Bu ay en sevdiğim ülkelerden biri olan İtalya’ya, Sicilya bölgesinin başkenti olan Palermo’ya gidiyorum. İstanbul-Palermo arası yaklaşık iki buçuk saat sürüyor.

Palermo’nun tarihi bir hayli eskilere gidiyor. Milattan Önce 8. yüzyılda Fenikeli tüccarlar tarafından kurulmuş bir kent. Sonra Roma, Bizans, Arap, Norman ve İspanyolların yaşadığı kent oldukça zengin dolu dolu bir tarihe ve kültüre sahip. En son Napoli Krallığının hakimiyetinden sonra 1860’da İtalya birliğine katılmış.
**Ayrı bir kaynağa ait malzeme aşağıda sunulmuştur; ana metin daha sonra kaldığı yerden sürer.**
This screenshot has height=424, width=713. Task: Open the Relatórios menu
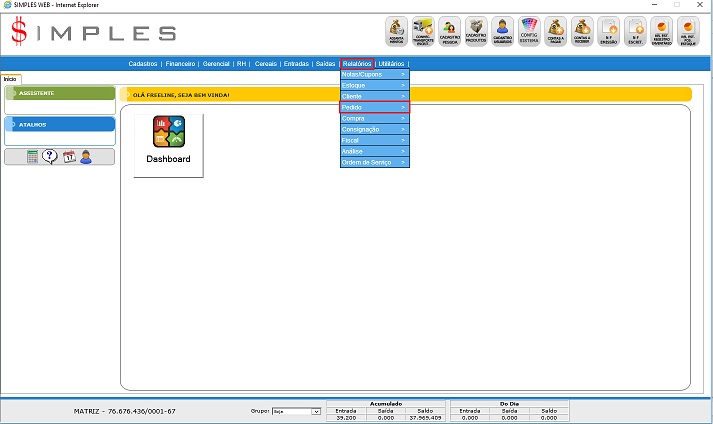coord(357,63)
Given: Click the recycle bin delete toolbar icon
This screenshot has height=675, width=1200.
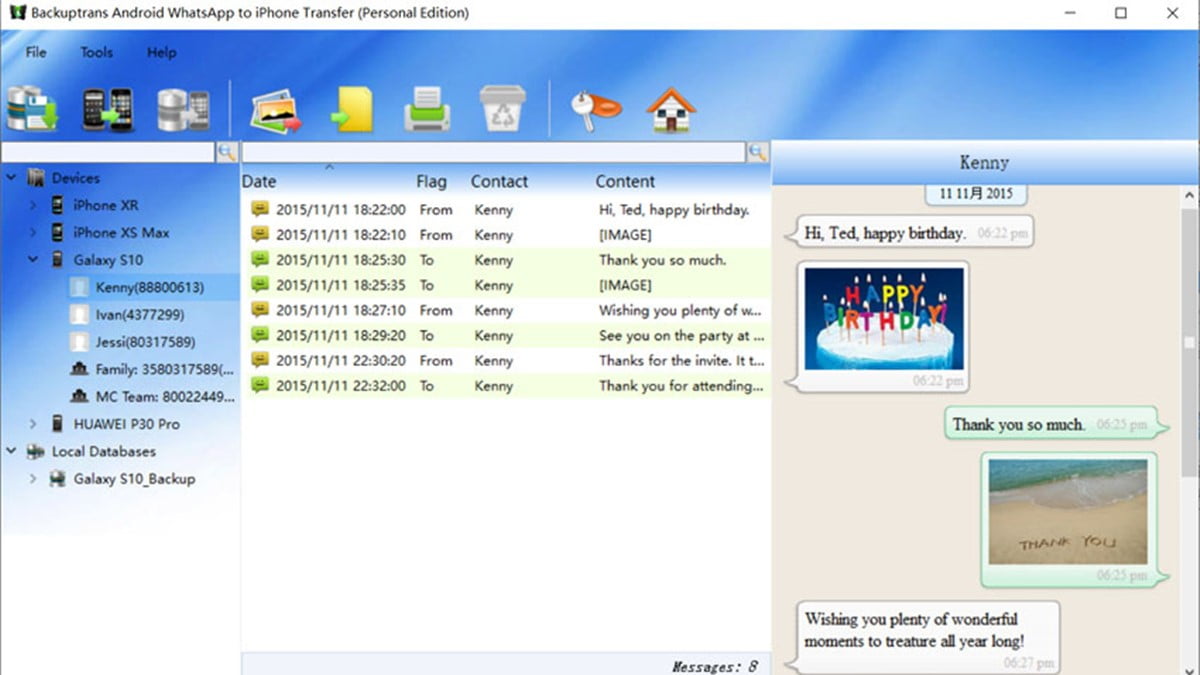Looking at the screenshot, I should click(502, 109).
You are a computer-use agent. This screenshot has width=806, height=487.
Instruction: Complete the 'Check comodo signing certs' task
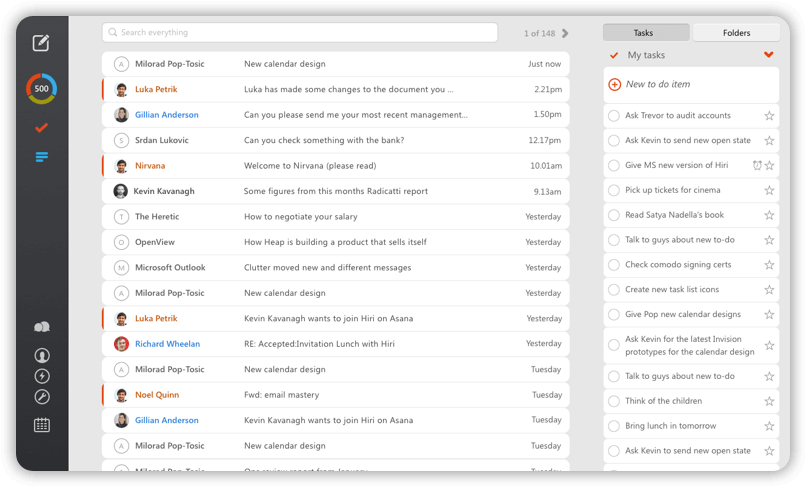pyautogui.click(x=614, y=265)
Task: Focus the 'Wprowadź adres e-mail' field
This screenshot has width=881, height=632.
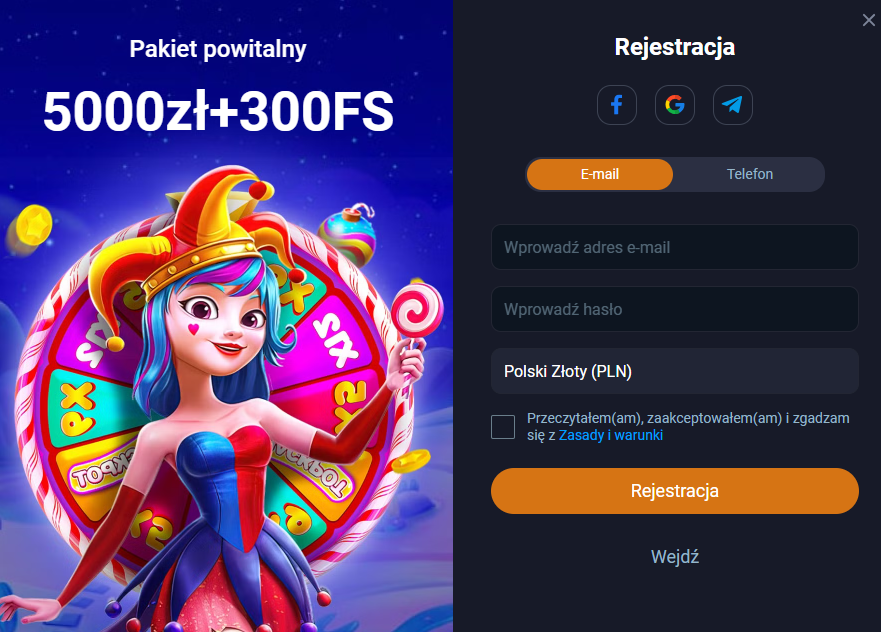Action: (674, 247)

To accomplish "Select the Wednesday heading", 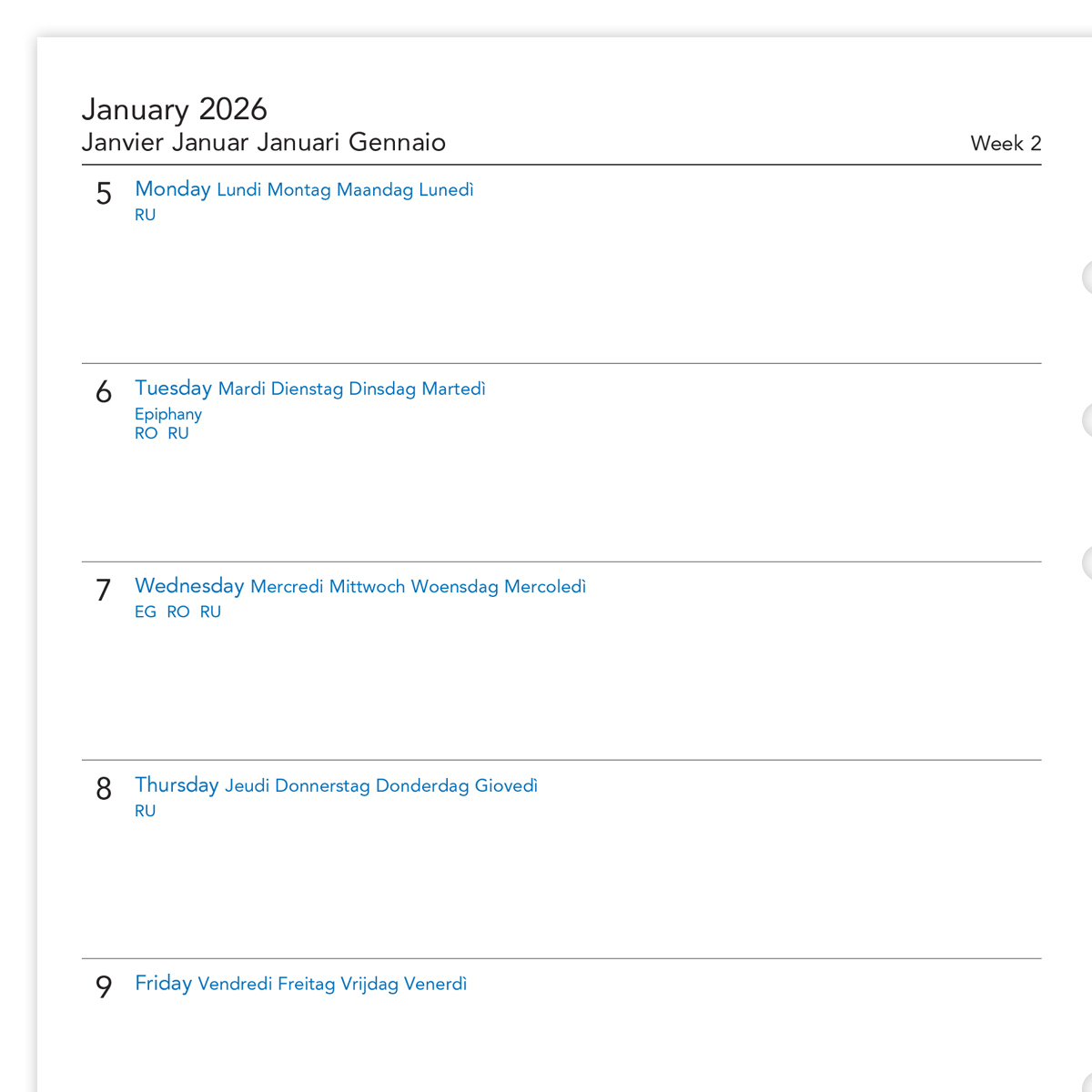I will [189, 586].
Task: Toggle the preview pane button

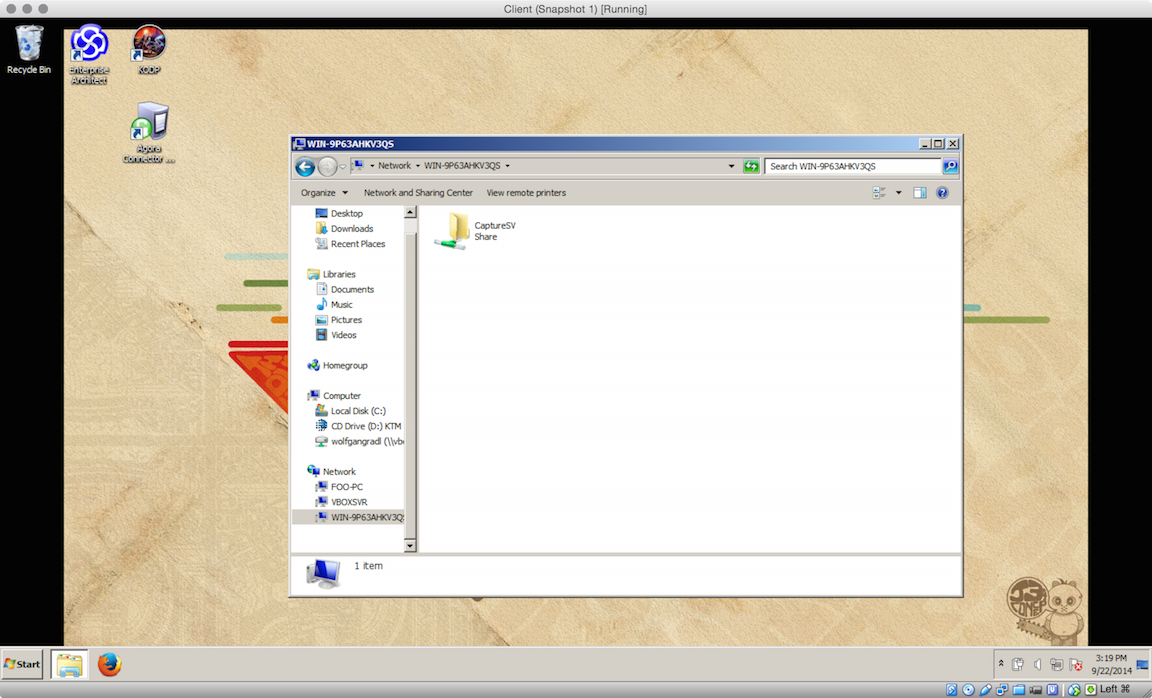Action: [x=920, y=193]
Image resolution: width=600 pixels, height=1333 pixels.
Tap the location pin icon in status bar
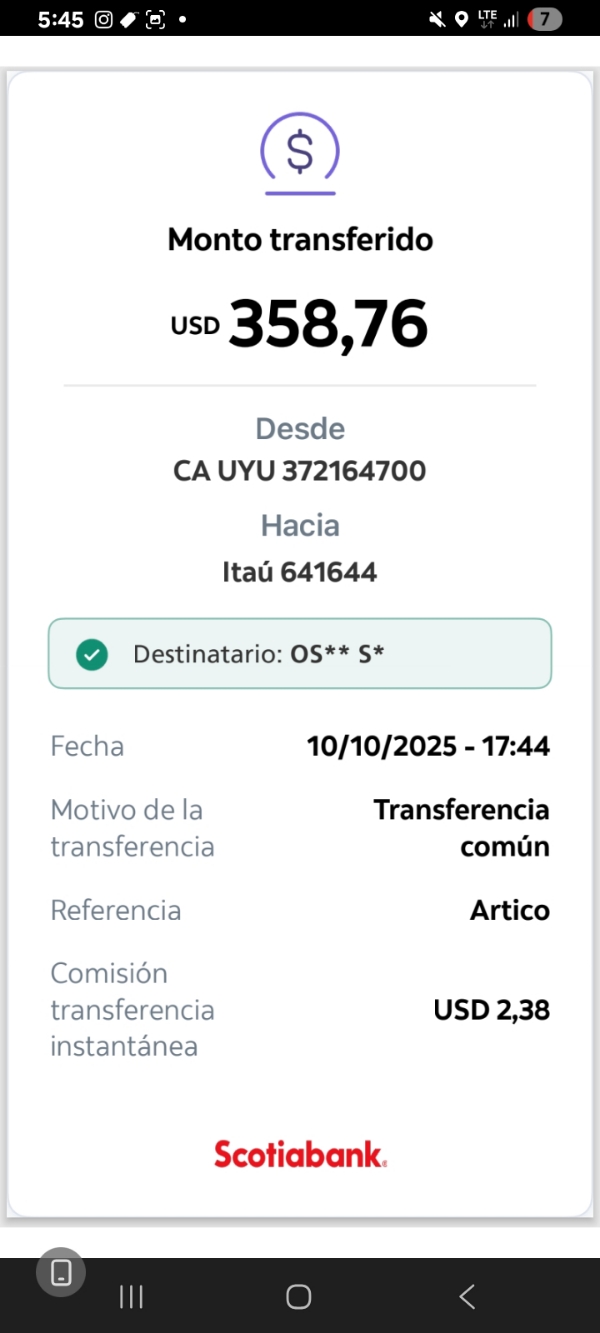[x=461, y=19]
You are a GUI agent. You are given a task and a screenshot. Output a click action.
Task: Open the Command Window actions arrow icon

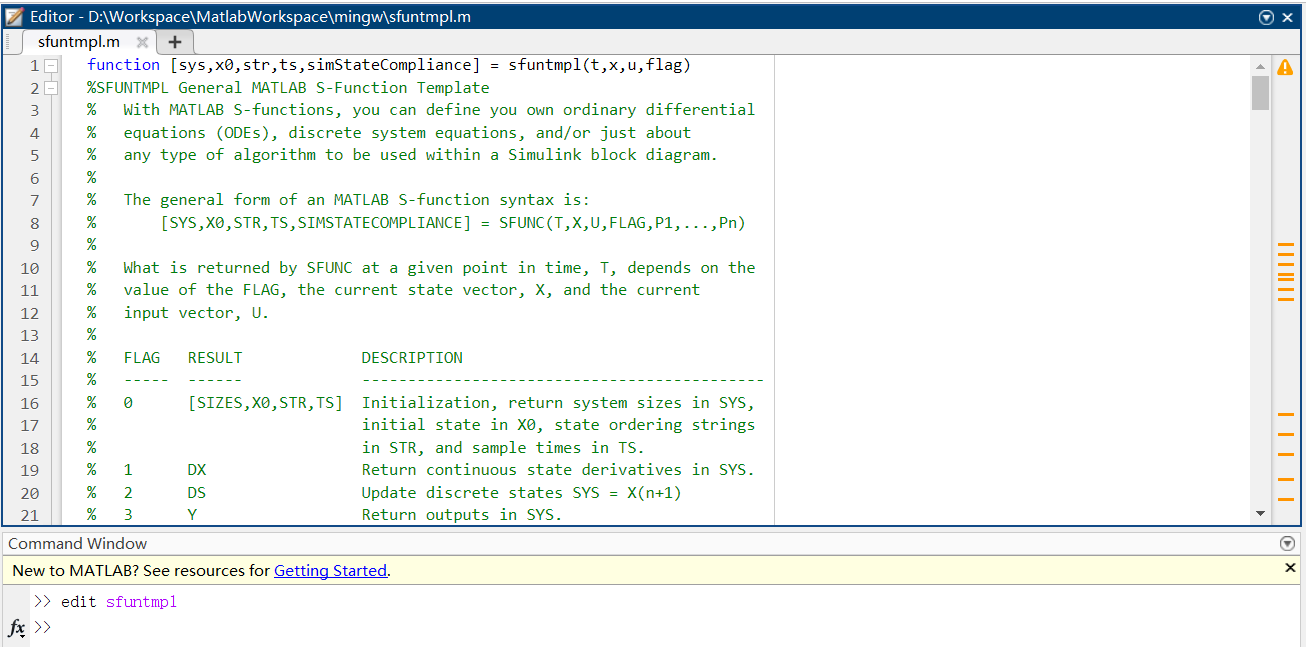1288,543
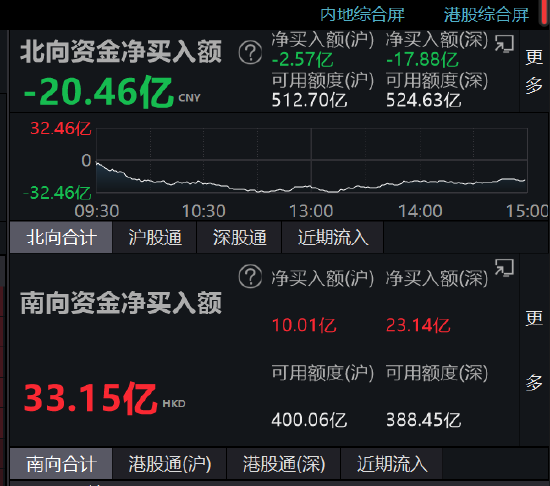Switch to the 港股通(沪) tab
Viewport: 550px width, 486px height.
point(169,464)

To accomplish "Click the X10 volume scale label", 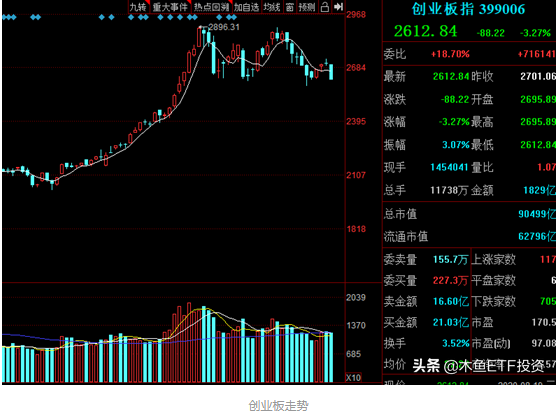I will click(353, 377).
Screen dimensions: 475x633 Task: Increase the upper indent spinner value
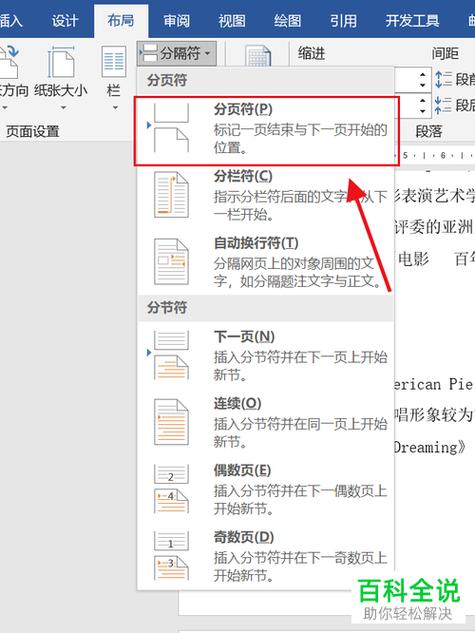(423, 75)
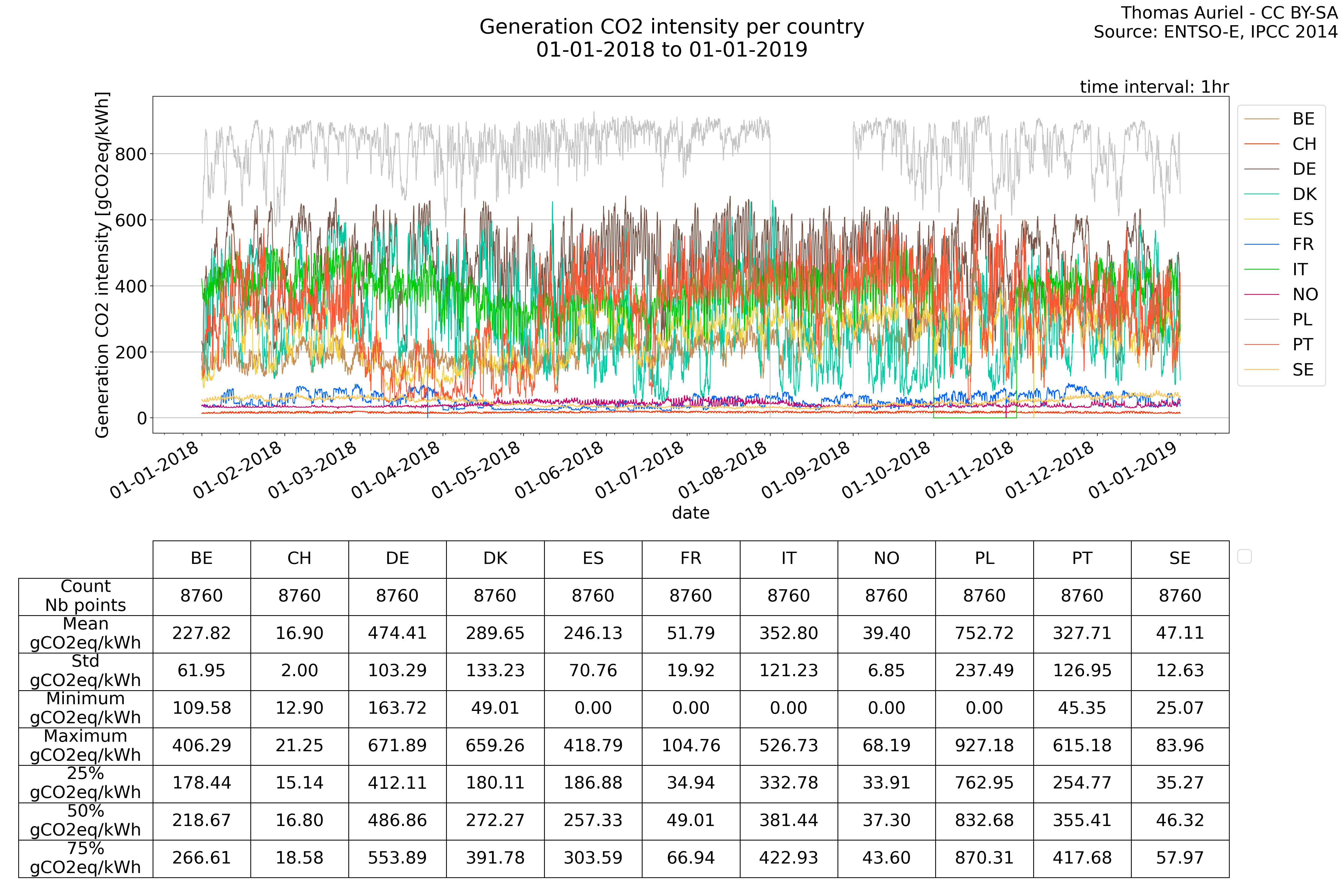Click the Mean gCO2eq/kWh row label
Viewport: 1344px width, 896px height.
pyautogui.click(x=86, y=634)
Palermo İtalya’nın en kalabalık kentlerinden birisi ve İtalya’nın beşinci büyük şehridir.

Palermo şehrinin anlamı, Yunancada büyük liman anlamına gelen ‘Palermos’ kelimesinden gelmektedir. Daha çok genç bir nüfusa sahip olan Palermo’da bir de üniversite bulunmaktadır.

Alman yazar Goethe’nin Sicilya ile ilgili ünlü bir sözü var. Diyor ki: ’Sicilya’yı görmeden İtalya’yı anlamak mümkün değildir.’

Gerçekten de İtalya’yı defalarca karış karış gezmiş birisi olarak ilk kez Sicilya’ya giderken bu söz üzerinde oldukça düşündüm. Aslında İtalya’nın felsefesini, ruhunu özümsemek için mutlaka yolunuzu Sicilya’ya düşürmeniz gerekiyor. Çünkü burası çok farklı bir İtalya. 

Sicilya, Akdeniz’in en büyük adası. İtalya’nın da beş özerk bölgesinden biri. Burası İtalya’dan Messina boğazı ile ayrılıyor.

Adanın mimarisi İspanyol mimarisi olup oldukça etkileyici. Sicilya ile özdeşleşmiş bir düşünce de Mafya. Çünkü ada çok fazla saldırıya uğramış ve bu nedenle de adadaki insanlar silahlanmak zorunda kalmışlar. Uzun yıllar bu Mafya kültürü devam etmiş. Günümüzde ise artık Mafya sözcüğünü bile duymak istemiyorlar.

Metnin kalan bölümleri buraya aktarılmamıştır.